### Problem to work on
Set down each record exactly. Omit the pictures.

### Data extract
# # #

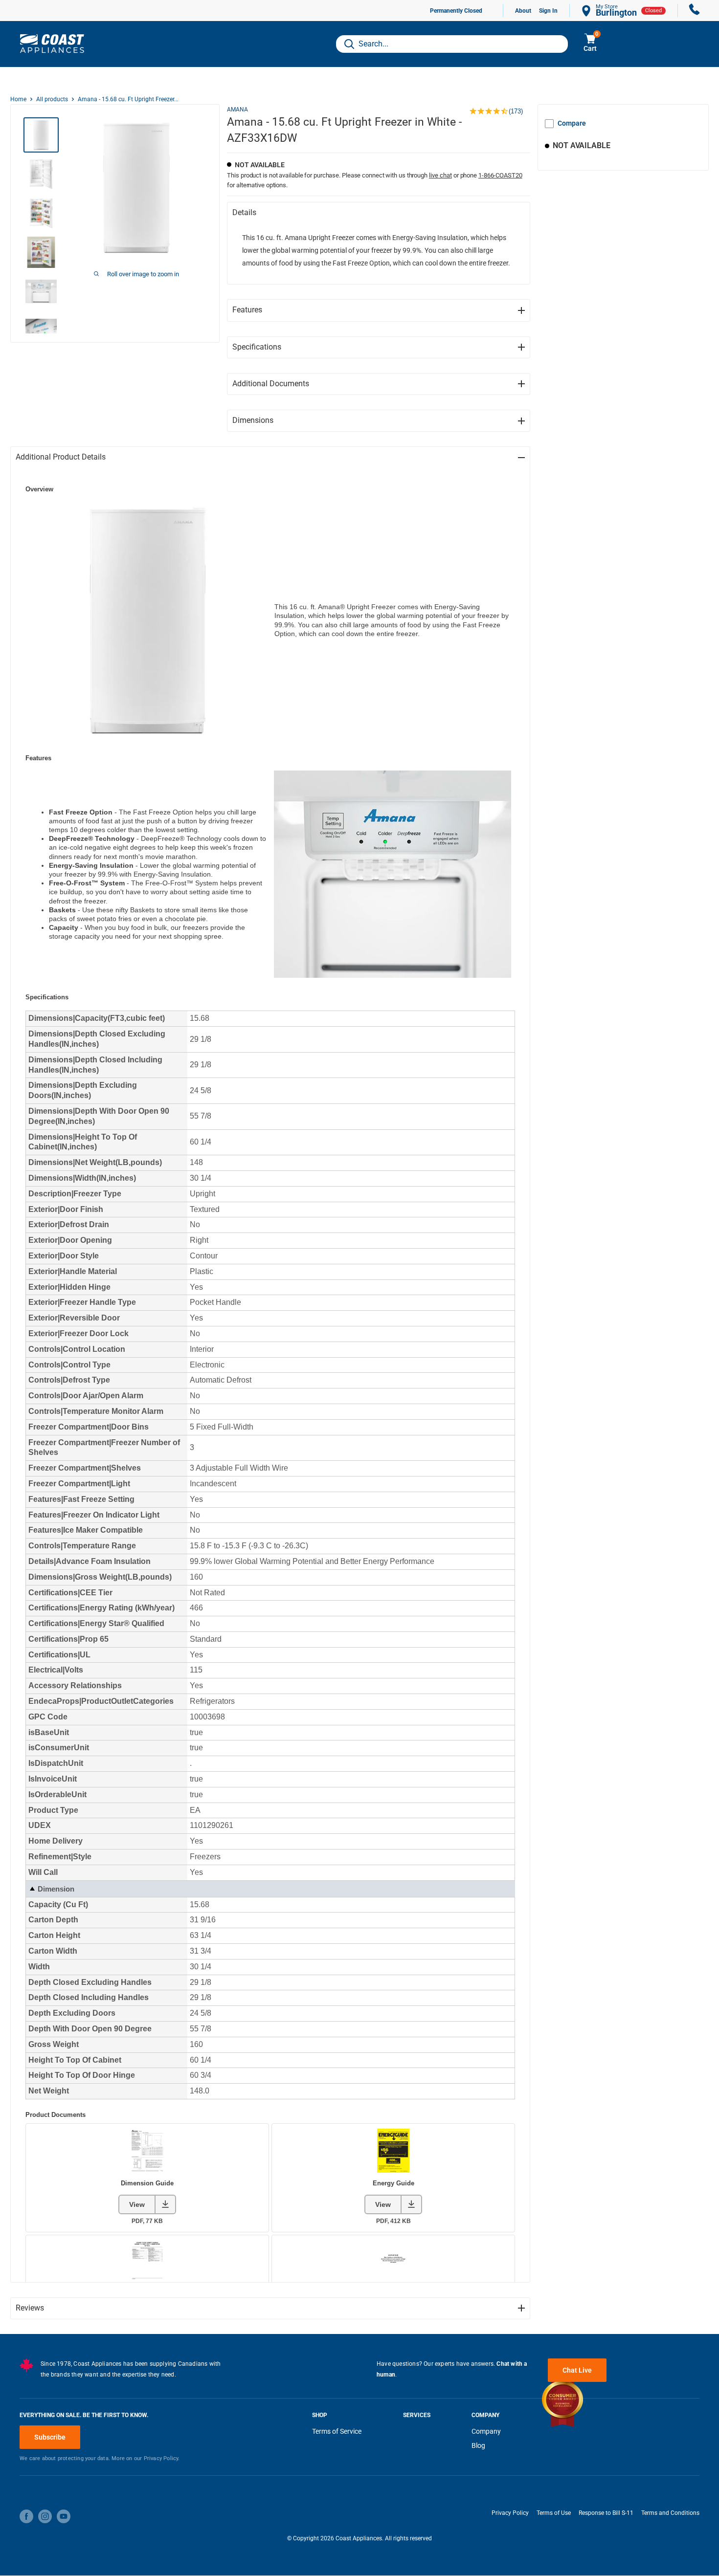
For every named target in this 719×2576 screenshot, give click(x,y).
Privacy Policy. (162, 2458)
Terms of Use (554, 2513)
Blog (478, 2445)
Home (18, 99)
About (523, 10)
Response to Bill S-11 (606, 2513)
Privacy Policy (510, 2513)
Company (486, 2431)
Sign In (548, 10)
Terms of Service (336, 2431)
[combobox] (452, 44)
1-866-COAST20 (500, 175)
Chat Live (577, 2370)
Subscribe (50, 2437)
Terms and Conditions (670, 2513)
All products (52, 99)
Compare (572, 123)
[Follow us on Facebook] (26, 2516)
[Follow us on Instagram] (45, 2516)
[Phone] (694, 10)
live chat (440, 175)
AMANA (237, 109)
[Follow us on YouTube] (63, 2516)
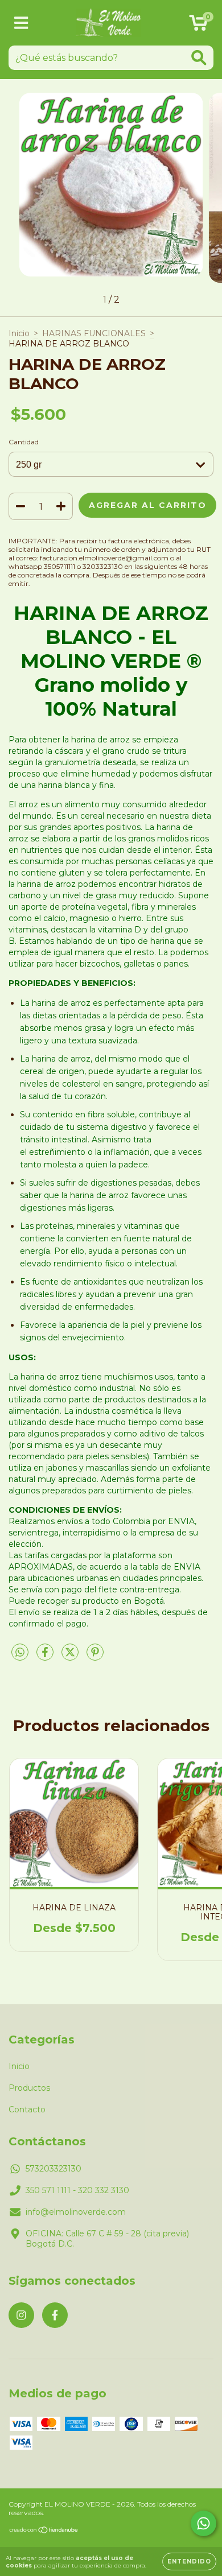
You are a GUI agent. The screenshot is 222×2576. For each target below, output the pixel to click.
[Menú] (21, 23)
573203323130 (53, 2169)
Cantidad (24, 441)
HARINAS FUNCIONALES (94, 333)
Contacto (27, 2109)
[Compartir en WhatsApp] (19, 1653)
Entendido (189, 2561)
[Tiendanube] (44, 2531)
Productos (29, 2088)
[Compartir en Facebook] (46, 1657)
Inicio (19, 333)
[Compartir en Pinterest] (95, 1657)
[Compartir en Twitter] (71, 1657)
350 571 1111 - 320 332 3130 (77, 2190)
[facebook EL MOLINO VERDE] (55, 2315)
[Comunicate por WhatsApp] (203, 2523)
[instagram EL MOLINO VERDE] (21, 2315)
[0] (198, 25)
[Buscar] (199, 57)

# # #

### Answer below
For every named target in this 719×2576 screenshot, give click(x,y).
Privacy Policy. (162, 2458)
Terms of Use (554, 2513)
Blog (478, 2445)
Home (18, 99)
About (523, 10)
Response to Bill S-11 (606, 2513)
Privacy Policy (510, 2513)
Company (486, 2431)
Sign In (548, 10)
Terms of Service (336, 2431)
[combobox] (452, 44)
1-866-COAST20 (500, 175)
Chat Live (577, 2370)
Subscribe (50, 2437)
Terms and Conditions (670, 2513)
All products (52, 99)
Compare (572, 123)
[Follow us on Facebook] (26, 2516)
[Follow us on Instagram] (45, 2516)
[Phone] (694, 10)
live chat (440, 175)
AMANA (237, 109)
[Follow us on YouTube] (63, 2516)
You are a GUI agent. The screenshot is 222×2576. For each target below, output the pixel to click.
[Menú] (21, 23)
573203323130 (53, 2169)
Cantidad (24, 441)
HARINAS FUNCIONALES (94, 333)
Contacto (27, 2109)
[Compartir en WhatsApp] (19, 1653)
Entendido (189, 2561)
[Tiendanube] (44, 2531)
Productos (29, 2088)
[Compartir en Facebook] (46, 1657)
Inicio (19, 333)
[Compartir en Pinterest] (95, 1657)
[Compartir en Twitter] (71, 1657)
350 571 1111 - 320 332 3130 (77, 2190)
[facebook EL MOLINO VERDE] (55, 2315)
[Comunicate por WhatsApp] (203, 2523)
[instagram EL MOLINO VERDE] (21, 2315)
[0] (198, 25)
[Buscar] (199, 57)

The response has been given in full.